The sculpture by Ju Ming has been given to the Museum by the Juming Culture and Education Foundation in memory of Professor Michael Sullivan who died in September. Professor Sullivan was a world authority on 20th-century and contemporary Chinese art, who began collecting Chinese painting in the 1940s with his wife, Khoan. The collection has become one of the most important groups of modern Chinese art in the West, and many of the works have been displayed over the years at the Ashmolean in the Khoan and Michael Sullivan Gallery which opened in 2000.
Ju Ming, born in Taiwan in 1938, is one of the most distinguished of living Asian sculptors.

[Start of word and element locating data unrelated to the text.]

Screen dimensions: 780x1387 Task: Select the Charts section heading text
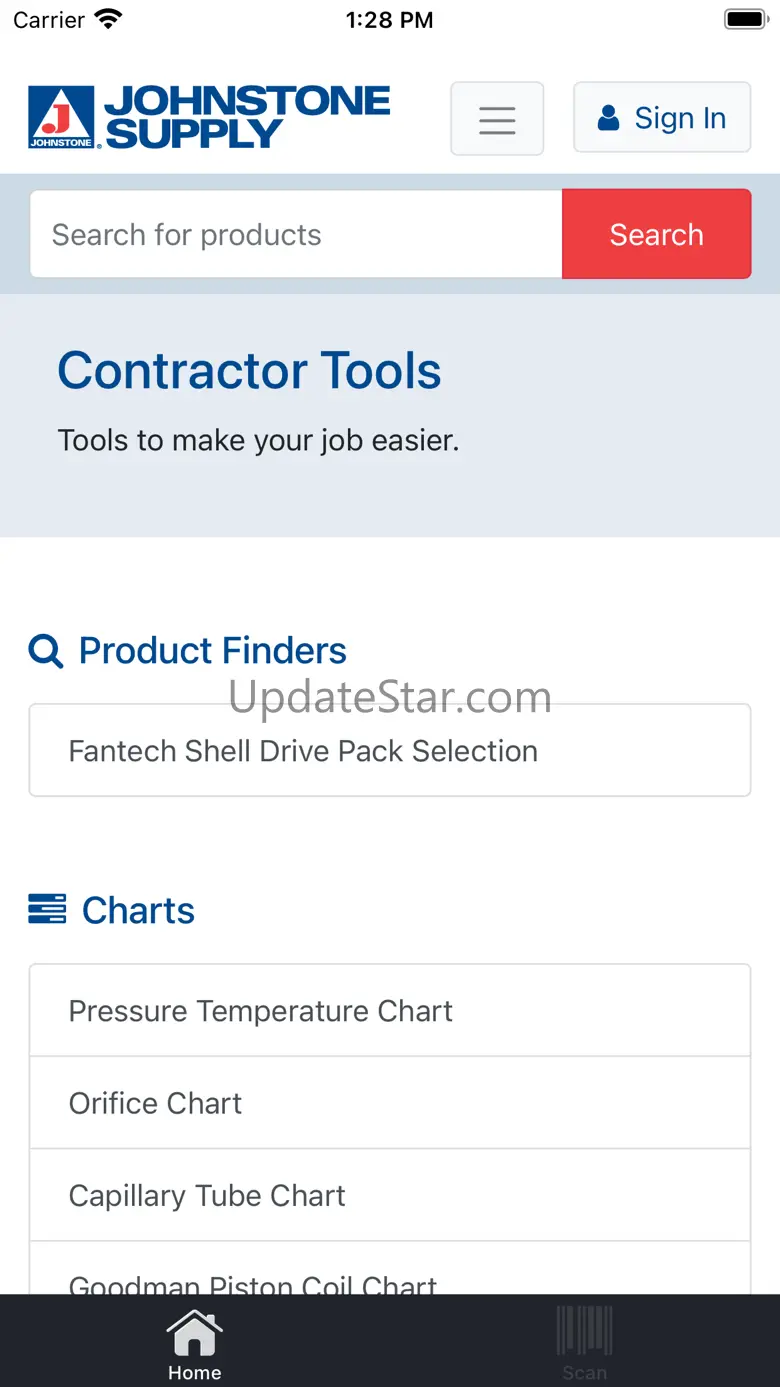pyautogui.click(x=138, y=911)
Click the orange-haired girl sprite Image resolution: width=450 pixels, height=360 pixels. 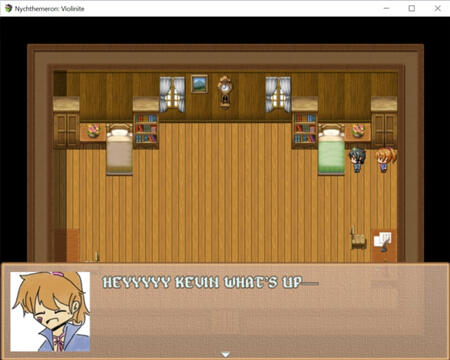coord(385,160)
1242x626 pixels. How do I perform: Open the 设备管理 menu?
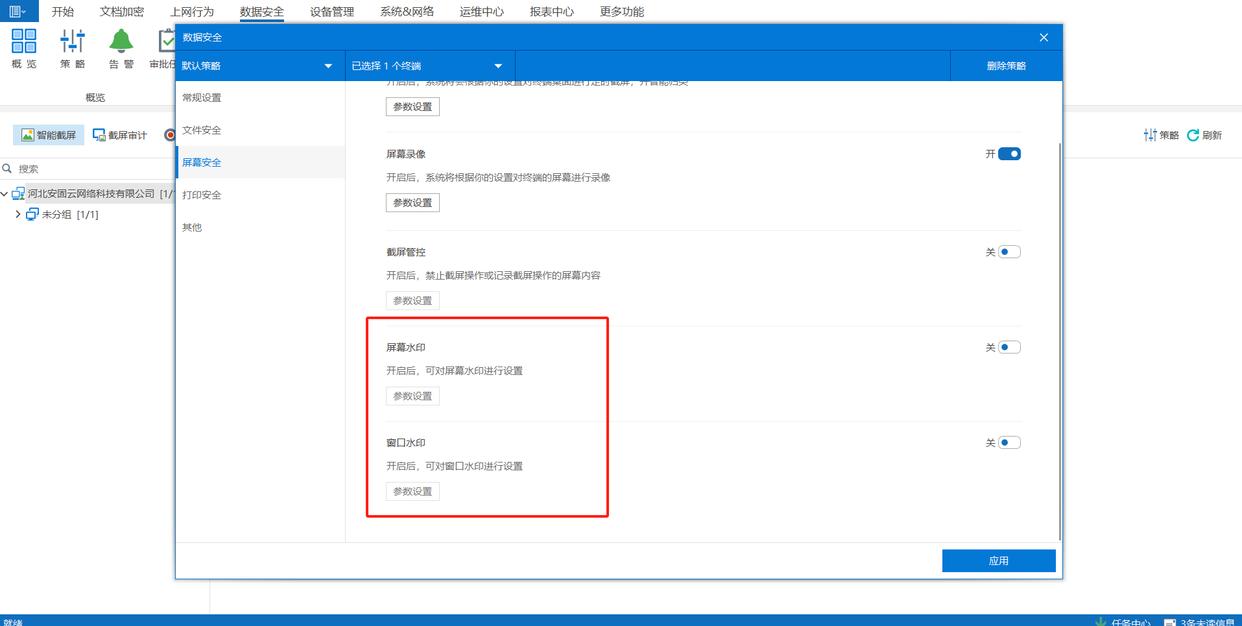(x=332, y=12)
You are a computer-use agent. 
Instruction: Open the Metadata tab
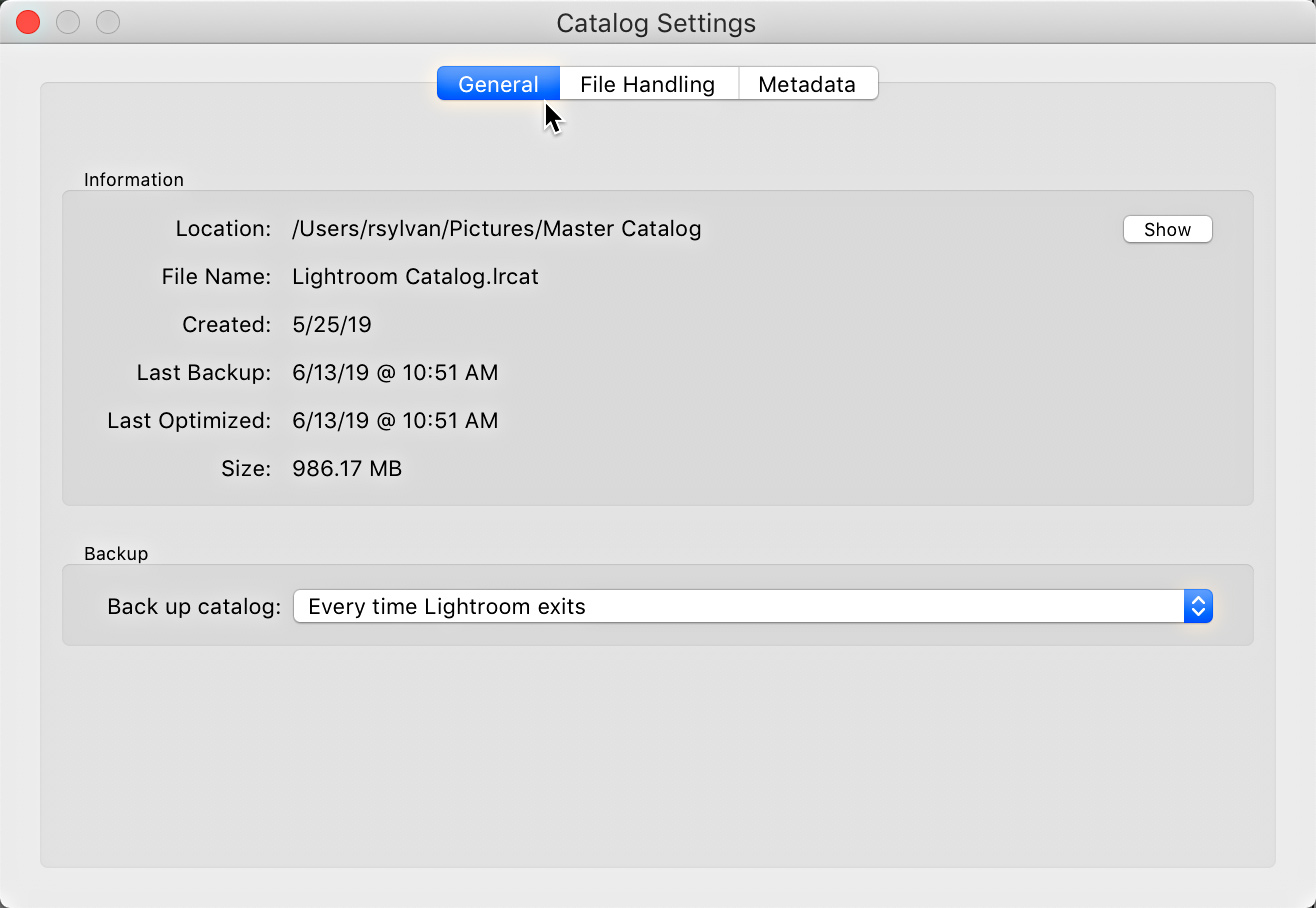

His early works were considered representative of the Nativist art of Taiwan, while in the late 1970s he began to create the more international series, the Taichi (shadow-boxing) figures. Of Ju Mings work, Prof Sullivan commented: It is rooted in the yin and yang dualism in Chinese culture, while the forms his works take owe much, even if indirectly, to modern Western art. The achievement of Ju Ming is that he has found, in his own cultural heritage, a natural source for the creation of a formal language that is both contemporary and Chinese.
Ju Ming has been exhibited around the world, across Asia, Europe, and the United States. His last major solo exhibition in the UK was held at the South Bank Centre, London, in 1991. In 2005, Michael Sullivan donated a bronze Taichi figure to his college, St Catherines, University of Oxford.
Dr Shelagh Vainker, Curator of Chinese Art, Ashmolean Museum, said: The Ashmolean is profoundly grateful to the Juming Education and Culture Foundation for enabling the Museum to commemorate Michael Sullivan with this important sculpture. Michael was a pioneer in the study of Chinese art and his contributions to the field continued until the end of his life. We hope that Ju Mings sculpture, displayed on the Museum forecourt, will encourage more people to enjoy and study contemporary Chinese art the subject to which Michael dedicated his life.